Source material ->

┌────────

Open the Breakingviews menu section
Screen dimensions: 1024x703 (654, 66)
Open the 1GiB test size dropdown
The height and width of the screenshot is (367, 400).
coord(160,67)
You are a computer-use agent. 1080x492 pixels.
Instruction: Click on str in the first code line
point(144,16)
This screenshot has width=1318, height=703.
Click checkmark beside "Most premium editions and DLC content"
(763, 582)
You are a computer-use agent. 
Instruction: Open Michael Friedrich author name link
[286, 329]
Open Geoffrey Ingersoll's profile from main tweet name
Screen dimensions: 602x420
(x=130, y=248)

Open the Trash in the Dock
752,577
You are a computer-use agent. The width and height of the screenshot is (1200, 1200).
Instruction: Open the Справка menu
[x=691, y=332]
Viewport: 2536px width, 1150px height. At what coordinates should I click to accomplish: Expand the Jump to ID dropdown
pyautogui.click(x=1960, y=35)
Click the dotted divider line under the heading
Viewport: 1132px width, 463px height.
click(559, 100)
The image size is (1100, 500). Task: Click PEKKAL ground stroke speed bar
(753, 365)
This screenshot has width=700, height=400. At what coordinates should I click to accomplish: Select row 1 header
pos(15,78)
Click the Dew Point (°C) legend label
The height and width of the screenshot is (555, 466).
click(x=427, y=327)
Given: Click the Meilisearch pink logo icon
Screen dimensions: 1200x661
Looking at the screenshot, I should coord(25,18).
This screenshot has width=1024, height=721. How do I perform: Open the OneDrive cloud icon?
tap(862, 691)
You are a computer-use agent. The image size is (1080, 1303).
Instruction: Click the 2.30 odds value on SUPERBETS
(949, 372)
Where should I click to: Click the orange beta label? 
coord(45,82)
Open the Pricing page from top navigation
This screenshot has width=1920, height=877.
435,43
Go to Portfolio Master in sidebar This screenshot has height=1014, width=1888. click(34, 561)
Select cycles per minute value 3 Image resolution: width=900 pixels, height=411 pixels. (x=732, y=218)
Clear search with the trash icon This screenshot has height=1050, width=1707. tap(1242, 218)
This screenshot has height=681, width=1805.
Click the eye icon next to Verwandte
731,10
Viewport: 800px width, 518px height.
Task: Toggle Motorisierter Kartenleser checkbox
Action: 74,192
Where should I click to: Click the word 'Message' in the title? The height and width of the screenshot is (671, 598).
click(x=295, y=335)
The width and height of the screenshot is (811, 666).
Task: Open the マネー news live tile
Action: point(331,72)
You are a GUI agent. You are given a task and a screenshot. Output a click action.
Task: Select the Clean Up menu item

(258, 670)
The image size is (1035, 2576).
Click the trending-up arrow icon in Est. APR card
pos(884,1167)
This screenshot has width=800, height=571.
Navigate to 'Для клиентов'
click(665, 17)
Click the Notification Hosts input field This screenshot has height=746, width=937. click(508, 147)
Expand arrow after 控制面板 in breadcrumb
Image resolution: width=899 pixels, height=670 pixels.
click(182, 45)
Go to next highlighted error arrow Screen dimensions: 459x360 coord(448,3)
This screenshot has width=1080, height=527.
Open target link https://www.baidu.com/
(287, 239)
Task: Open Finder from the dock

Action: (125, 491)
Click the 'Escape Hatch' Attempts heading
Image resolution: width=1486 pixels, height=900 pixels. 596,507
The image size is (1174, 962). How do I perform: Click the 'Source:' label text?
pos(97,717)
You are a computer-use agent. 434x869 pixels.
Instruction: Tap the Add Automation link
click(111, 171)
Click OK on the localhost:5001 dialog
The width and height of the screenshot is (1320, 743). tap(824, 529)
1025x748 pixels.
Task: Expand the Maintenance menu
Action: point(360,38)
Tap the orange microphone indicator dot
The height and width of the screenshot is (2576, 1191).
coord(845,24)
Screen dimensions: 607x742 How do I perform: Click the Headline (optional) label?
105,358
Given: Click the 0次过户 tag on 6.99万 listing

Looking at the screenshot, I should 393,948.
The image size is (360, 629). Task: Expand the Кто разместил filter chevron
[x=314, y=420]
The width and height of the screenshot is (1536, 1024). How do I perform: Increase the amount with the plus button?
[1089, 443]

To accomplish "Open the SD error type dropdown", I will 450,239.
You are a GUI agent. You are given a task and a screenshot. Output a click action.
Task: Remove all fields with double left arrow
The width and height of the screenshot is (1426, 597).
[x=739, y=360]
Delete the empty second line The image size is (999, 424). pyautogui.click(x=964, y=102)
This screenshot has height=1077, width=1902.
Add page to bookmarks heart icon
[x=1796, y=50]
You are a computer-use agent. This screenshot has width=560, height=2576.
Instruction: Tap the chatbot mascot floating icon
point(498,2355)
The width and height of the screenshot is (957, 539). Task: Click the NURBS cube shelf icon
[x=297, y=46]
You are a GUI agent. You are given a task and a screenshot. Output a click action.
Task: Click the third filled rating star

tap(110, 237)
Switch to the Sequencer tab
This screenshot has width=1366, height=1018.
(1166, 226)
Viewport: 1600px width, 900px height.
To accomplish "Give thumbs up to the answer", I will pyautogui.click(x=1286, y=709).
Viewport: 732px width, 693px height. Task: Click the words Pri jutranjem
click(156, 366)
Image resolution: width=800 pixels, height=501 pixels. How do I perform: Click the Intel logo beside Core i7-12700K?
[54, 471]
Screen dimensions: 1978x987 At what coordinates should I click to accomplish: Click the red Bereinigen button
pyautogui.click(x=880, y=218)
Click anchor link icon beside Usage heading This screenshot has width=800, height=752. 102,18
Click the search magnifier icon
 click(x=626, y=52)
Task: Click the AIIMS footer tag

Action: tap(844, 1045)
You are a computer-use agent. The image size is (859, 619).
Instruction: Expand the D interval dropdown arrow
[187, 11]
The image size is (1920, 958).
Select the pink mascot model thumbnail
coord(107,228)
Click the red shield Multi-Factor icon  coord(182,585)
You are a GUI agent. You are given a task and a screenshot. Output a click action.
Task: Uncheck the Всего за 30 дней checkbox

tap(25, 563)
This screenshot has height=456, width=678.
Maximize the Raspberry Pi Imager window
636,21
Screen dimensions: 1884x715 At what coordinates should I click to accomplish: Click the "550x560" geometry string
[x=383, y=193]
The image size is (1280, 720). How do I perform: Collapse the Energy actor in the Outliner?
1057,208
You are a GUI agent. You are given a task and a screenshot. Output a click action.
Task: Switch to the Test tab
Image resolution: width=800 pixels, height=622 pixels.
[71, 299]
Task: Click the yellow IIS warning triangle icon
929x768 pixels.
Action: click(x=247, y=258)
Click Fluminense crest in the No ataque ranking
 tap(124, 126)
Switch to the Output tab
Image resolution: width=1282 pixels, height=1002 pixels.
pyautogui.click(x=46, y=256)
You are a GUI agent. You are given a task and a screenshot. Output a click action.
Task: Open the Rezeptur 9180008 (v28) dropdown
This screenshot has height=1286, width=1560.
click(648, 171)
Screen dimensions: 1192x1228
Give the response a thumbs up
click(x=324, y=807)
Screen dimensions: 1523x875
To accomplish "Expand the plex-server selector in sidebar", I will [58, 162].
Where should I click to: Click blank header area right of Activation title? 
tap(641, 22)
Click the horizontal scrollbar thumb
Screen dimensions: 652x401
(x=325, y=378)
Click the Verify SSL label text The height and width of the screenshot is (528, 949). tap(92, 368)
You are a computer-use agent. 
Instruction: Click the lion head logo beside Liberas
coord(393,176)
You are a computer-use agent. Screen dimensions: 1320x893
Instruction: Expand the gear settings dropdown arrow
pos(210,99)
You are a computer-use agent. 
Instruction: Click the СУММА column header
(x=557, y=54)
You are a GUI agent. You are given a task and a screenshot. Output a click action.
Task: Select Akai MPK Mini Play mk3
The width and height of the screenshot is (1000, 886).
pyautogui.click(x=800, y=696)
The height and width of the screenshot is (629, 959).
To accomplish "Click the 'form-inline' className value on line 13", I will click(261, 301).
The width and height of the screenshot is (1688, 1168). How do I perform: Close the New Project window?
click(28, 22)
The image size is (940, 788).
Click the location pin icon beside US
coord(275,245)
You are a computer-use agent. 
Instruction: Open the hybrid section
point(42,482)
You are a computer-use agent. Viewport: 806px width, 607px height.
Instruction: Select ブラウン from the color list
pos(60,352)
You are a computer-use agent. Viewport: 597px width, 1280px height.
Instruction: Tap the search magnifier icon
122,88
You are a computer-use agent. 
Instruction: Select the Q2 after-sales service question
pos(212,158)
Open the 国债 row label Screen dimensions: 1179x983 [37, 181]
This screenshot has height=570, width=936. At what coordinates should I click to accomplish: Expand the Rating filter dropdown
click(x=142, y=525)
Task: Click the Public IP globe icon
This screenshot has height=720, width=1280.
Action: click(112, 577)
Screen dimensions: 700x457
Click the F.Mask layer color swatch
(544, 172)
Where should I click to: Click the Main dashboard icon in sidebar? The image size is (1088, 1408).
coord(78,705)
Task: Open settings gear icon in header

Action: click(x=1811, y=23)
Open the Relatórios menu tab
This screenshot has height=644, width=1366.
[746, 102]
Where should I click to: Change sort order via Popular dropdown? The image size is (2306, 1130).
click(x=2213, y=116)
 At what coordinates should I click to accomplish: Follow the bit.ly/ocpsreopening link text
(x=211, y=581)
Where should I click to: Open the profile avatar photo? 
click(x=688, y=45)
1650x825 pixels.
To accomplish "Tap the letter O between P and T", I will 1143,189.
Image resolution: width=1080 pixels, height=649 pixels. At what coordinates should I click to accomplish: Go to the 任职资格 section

└────────

What you have to do ->
Set out exactly the run of lines that begins at the line holding "Click the location pin icon beside US" and ends at the last line of the data.

Solved exercise ->
Click the location pin icon beside US
coord(275,245)
You are a computer-use agent. 
Instruction: Open the hybrid section
point(42,482)
You are a computer-use agent. Viewport: 806px width, 607px height.
Instruction: Select ブラウン from the color list
pos(60,352)
You are a computer-use agent. Viewport: 597px width, 1280px height.
Instruction: Tap the search magnifier icon
122,88
You are a computer-use agent. 
Instruction: Select the Q2 after-sales service question
pos(212,158)
Open the 国债 row label Screen dimensions: 1179x983 [37, 181]
This screenshot has height=570, width=936. At what coordinates should I click to accomplish: Expand the Rating filter dropdown
click(x=142, y=525)
Task: Click the Public IP globe icon
This screenshot has height=720, width=1280.
Action: click(112, 577)
Screen dimensions: 700x457
Click the F.Mask layer color swatch
(544, 172)
Where should I click to: Click the Main dashboard icon in sidebar? The image size is (1088, 1408).
coord(78,705)
Task: Open settings gear icon in header

Action: click(x=1811, y=23)
Open the Relatórios menu tab
This screenshot has height=644, width=1366.
[746, 102]
Where should I click to: Change sort order via Popular dropdown? The image size is (2306, 1130).
click(x=2213, y=116)
 At what coordinates should I click to accomplish: Follow the bit.ly/ocpsreopening link text
(x=211, y=581)
Where should I click to: Open the profile avatar photo? 
click(x=688, y=45)
1650x825 pixels.
To accomplish "Tap the letter O between P and T", I will 1143,189.
Image resolution: width=1080 pixels, height=649 pixels. At what coordinates should I click to accomplish: Go to the 任职资格 section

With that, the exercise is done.